For all we know that one prayer in the masjid by the ‘Ramaḍān Muslim’ is worth more to Him than the entire congregation of regulars combined. Who’s to say that that sister’s intention behind covering up isn’t stronger than those having decided to do so before her? Who are we to condemn another to Hell?

 

An acquaintance once mentioned an instance where on entering her workplace prayer room, she found the woman who appeared to have just finished her ṣalāh removing her covering cloth to reveal a mini skirt and a rather snug top. In mid mental ‘tch tch’ said acquaintance was then hit with the realisation that in having already finished her worship, this woman was in fact quicker to answer the call to prayer than she. Who was she then to judge?

Having said that, da’wah is of course encouraged for every Muslim. But it should be intended and achieved without an infusion of one-upmanship.

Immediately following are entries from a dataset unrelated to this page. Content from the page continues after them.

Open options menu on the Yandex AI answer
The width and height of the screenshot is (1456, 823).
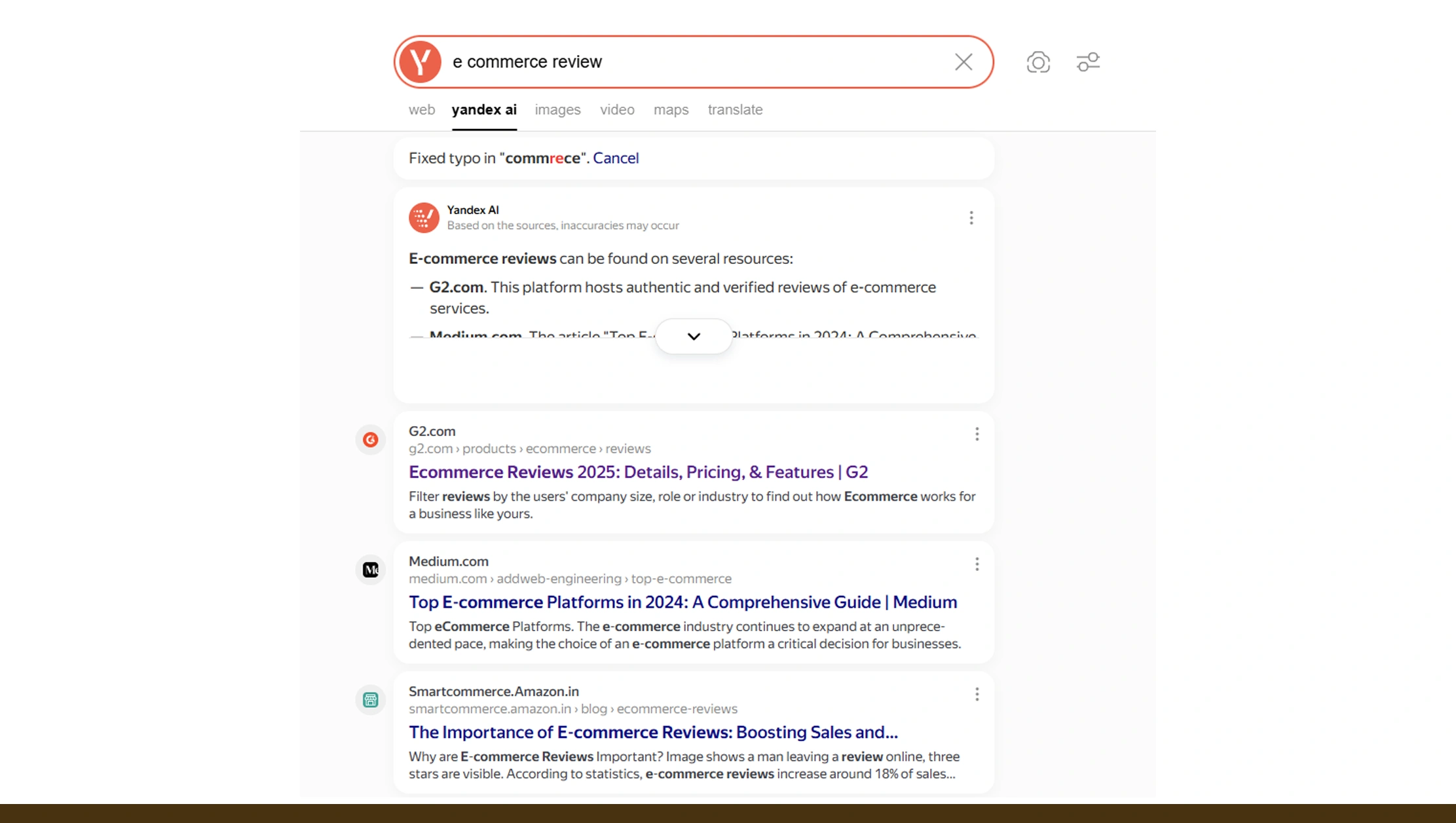(x=971, y=217)
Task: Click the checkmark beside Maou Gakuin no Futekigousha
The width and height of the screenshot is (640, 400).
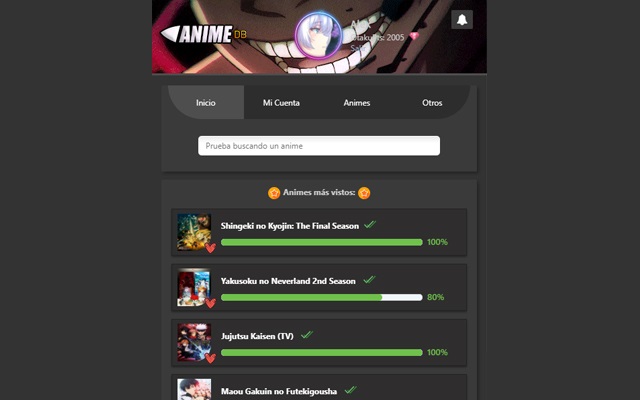Action: [350, 390]
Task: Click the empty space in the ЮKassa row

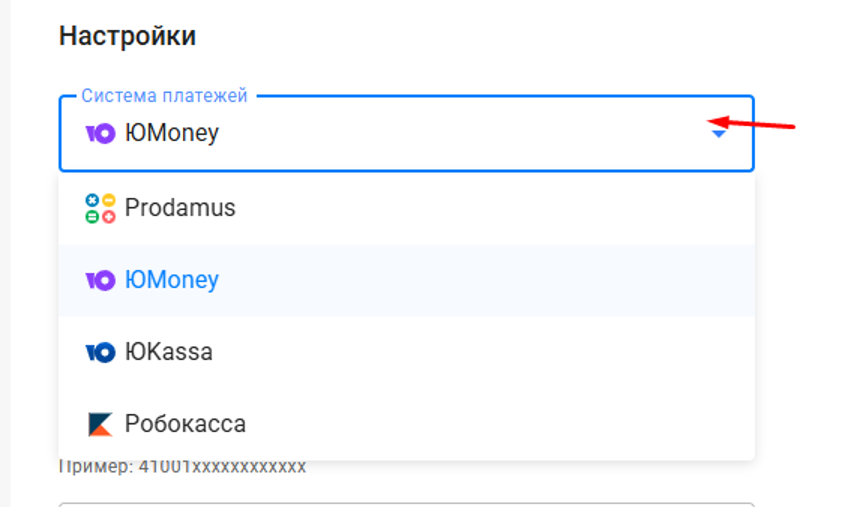Action: (494, 352)
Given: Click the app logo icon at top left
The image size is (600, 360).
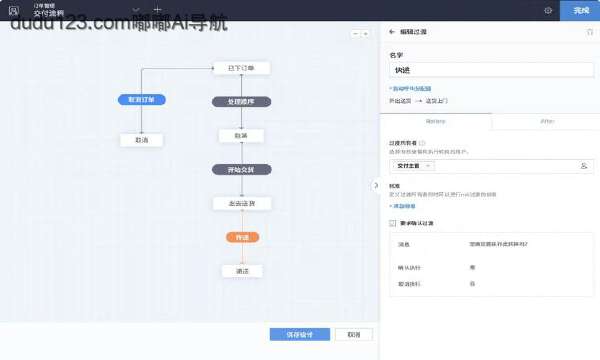Looking at the screenshot, I should (x=14, y=10).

“Call to the way of your Lord with wisdom and goodly exhortation, and have disputations with them in the best manner; surely your Lord best knows those who go astray from His path, and He knows best those who follow the right way.” (Sūrat’l-Naḥl; 125)

 

With a month so blessed and yet so fleeting, time is better served assessing one’s own shortcomings, than having all the good one has acquired eradicated on account of a loose tongue. And if any judgement is to be passed at all it is best reserved for the self.